◆ PROBLEM STATEMENT ◆
Provide a verbatim copy of the data below.

Dataset entries
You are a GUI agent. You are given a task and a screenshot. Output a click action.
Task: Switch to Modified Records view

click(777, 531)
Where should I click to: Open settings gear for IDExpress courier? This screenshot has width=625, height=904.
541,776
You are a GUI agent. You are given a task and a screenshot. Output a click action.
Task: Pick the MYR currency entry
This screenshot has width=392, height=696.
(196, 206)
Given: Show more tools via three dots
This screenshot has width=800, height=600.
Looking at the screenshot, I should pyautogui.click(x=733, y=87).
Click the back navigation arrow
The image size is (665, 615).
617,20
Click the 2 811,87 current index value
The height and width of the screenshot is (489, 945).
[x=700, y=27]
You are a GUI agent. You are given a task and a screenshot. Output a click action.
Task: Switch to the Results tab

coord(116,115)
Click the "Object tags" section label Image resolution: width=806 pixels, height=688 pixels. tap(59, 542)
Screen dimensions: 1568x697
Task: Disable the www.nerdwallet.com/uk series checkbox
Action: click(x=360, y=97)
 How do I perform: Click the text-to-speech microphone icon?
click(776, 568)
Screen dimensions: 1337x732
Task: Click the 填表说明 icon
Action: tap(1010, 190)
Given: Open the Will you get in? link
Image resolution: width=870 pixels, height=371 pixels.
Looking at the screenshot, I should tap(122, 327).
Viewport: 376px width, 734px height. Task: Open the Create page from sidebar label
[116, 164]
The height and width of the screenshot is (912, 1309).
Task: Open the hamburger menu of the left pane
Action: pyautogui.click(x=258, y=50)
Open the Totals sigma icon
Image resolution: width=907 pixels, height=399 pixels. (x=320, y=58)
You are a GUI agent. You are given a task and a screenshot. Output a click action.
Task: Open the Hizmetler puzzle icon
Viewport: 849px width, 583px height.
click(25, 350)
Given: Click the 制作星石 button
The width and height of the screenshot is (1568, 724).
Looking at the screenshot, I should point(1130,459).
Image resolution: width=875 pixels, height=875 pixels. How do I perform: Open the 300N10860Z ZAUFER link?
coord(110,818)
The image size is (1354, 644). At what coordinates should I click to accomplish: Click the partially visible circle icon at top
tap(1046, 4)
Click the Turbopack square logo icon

◆ RESPONSE BELOW ◆
You are a GUI agent. You are given a task and a screenshot. Output a click action.
Task: Switch to Modified Records view

click(777, 531)
Where should I click to: Open settings gear for IDExpress courier? This screenshot has width=625, height=904.
541,776
You are a GUI agent. You are given a task and a screenshot. Output a click action.
Task: Pick the MYR currency entry
This screenshot has width=392, height=696.
(196, 206)
Given: Show more tools via three dots
This screenshot has width=800, height=600.
Looking at the screenshot, I should pyautogui.click(x=733, y=87).
Click the back navigation arrow
The image size is (665, 615).
617,20
Click the 2 811,87 current index value
The height and width of the screenshot is (489, 945).
[x=700, y=27]
You are a GUI agent. You are given a task and a screenshot. Output a click action.
Task: Switch to the Results tab

coord(116,115)
Click the "Object tags" section label Image resolution: width=806 pixels, height=688 pixels. tap(59, 542)
Screen dimensions: 1568x697
Task: Disable the www.nerdwallet.com/uk series checkbox
Action: click(x=360, y=97)
 How do I perform: Click the text-to-speech microphone icon?
click(776, 568)
Screen dimensions: 1337x732
Task: Click the 填表说明 icon
Action: tap(1010, 190)
Given: Open the Will you get in? link
Image resolution: width=870 pixels, height=371 pixels.
Looking at the screenshot, I should tap(122, 327).
Viewport: 376px width, 734px height. Task: Open the Create page from sidebar label
[116, 164]
The height and width of the screenshot is (912, 1309).
Task: Open the hamburger menu of the left pane
Action: pyautogui.click(x=258, y=50)
Open the Totals sigma icon
Image resolution: width=907 pixels, height=399 pixels. (x=320, y=58)
You are a GUI agent. You are given a task and a screenshot. Output a click action.
Task: Open the Hizmetler puzzle icon
Viewport: 849px width, 583px height.
click(25, 350)
Given: Click the 制作星石 button
The width and height of the screenshot is (1568, 724).
Looking at the screenshot, I should point(1130,459).
Image resolution: width=875 pixels, height=875 pixels. How do I perform: Open the 300N10860Z ZAUFER link?
coord(110,818)
The image size is (1354, 644). At what coordinates should I click to accomplish: Click the partially visible circle icon at top
tap(1046, 4)
Click the Turbopack square logo icon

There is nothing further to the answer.